Title: Reagentless bioelectrocatalytic detection system for maltose and/or glucose, based on PQQ-glucose dehydrogenase immobilized onto modified reduced graphene oxide surfaces
Abstract:
Acute pancreatitis (AP) is an inflammatory injury, including edema, hemorrhage and necrosis in pancreas caused by tissue autodigestion in relation to various pathogens. Generally, AP is categorized into the mild AP (MAP), moderate severe AP (MSAP) and severe AP (SAP). One of the criteria for determining AP is the measurement of α-Amylases levels in the blood or urine1. The main method for the determination of α-Amylases is colorimetric, but these methods are relatively slow and require expensive equipment and trained staff. α-Amylases (E.C.3.2.1.1) are enzymes that catalyze the hydrolysis of the internal α-1,4-glycosidic linkages, converting into low-molecular-weight products such as glucose, maltose, and maltotriose units. There is evidence in the literature that the form of AP correlates with glucose levels2. Theoretically, maltose levels should also increase during AP.

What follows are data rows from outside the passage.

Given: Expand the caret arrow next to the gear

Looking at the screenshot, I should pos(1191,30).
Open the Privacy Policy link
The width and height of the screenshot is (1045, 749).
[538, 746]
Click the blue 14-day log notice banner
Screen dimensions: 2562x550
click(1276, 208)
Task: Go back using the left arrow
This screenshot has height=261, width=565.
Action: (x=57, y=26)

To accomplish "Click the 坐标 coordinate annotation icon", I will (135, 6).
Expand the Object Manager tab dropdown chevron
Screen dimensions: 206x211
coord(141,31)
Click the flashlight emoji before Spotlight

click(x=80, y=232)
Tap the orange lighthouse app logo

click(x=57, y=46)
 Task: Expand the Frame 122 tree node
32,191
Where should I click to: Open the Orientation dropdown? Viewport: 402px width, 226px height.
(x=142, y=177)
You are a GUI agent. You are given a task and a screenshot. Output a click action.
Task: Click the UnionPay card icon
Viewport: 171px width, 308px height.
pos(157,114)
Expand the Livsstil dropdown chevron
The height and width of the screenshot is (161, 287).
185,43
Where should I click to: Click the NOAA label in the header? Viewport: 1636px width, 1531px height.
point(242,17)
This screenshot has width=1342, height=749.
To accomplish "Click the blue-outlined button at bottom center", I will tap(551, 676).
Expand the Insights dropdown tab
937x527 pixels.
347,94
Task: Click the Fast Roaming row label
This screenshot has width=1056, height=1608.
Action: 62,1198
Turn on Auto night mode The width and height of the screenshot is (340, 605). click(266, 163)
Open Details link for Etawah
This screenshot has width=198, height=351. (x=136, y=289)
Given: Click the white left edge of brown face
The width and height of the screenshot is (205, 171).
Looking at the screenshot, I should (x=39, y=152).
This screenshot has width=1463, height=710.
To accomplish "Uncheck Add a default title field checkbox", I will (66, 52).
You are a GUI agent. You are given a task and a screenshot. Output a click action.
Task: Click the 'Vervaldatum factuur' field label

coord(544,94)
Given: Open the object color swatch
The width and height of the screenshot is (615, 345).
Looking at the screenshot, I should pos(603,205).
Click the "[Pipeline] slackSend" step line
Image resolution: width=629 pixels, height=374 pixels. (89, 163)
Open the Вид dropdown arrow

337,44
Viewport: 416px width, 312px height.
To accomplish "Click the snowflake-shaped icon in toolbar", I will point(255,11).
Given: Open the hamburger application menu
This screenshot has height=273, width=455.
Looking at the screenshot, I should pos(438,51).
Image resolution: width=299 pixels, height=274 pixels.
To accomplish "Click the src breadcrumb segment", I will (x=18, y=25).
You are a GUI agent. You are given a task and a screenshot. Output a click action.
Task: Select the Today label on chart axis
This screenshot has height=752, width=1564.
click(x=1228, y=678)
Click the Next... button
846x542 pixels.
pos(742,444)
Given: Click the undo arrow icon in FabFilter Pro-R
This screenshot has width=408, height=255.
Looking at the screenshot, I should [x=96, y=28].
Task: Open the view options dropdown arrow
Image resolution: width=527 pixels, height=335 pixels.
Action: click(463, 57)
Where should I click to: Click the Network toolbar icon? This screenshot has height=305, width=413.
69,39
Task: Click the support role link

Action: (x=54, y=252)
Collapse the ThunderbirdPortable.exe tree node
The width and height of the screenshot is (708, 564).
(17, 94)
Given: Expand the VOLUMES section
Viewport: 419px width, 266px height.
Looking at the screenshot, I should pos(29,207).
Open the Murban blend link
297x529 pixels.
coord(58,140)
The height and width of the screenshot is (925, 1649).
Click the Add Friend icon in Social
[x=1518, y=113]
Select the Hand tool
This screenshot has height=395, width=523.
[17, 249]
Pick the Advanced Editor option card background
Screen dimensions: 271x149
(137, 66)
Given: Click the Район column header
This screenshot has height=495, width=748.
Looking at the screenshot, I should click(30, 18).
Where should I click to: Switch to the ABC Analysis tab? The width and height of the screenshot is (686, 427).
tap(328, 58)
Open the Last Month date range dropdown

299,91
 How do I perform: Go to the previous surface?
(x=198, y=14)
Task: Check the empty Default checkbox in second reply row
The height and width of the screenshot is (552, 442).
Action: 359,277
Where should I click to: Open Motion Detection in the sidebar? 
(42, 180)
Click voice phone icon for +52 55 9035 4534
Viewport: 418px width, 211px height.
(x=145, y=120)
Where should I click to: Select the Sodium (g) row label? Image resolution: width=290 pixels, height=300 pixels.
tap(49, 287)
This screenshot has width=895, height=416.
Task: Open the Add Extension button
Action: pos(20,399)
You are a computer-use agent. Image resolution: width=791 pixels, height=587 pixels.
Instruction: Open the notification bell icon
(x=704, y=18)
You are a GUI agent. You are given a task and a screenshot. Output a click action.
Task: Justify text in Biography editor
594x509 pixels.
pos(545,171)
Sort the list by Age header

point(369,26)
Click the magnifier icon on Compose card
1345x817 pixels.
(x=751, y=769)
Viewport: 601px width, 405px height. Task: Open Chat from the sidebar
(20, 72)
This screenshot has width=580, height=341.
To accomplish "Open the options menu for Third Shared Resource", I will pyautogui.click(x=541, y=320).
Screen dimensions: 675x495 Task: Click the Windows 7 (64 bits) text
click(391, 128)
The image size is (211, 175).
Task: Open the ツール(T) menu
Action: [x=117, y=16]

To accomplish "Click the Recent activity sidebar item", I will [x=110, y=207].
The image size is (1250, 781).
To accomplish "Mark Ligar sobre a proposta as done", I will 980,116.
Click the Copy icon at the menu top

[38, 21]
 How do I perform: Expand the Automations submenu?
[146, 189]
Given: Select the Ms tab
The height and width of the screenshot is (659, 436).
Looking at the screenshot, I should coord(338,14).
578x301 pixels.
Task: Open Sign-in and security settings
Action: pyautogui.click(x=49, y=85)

Our work discusses a bioelectrocatalytic system that would allow the rapid, easy and relatively inexpensive determination of glucose and/or maltose levels in urine, which would make it easier to monitor the course of AP. In our work we used PQQ-depend glucose dehydrogenase from microorganism, which was immobilized onto reduced graphene oxide (rGO) modified with organic dyes from three different classes (acridine, arylmethane and diazo) namely; neutral red (NR), malachite green (MG) and congo red (CR). All three rGO/organic dyes composites were characterized by a scanning electron microscopy, X-ray photoelectron spectroscopy and Raman spectroscopy. The impact of three rGO/organic dyes modifications employed in bioelectrocatalytic systems by forming biosensors on changes in enzyme activity and substrate selectivity were investigated in this work. An accuracy of the biosensor action was confirmed with colorimetric method.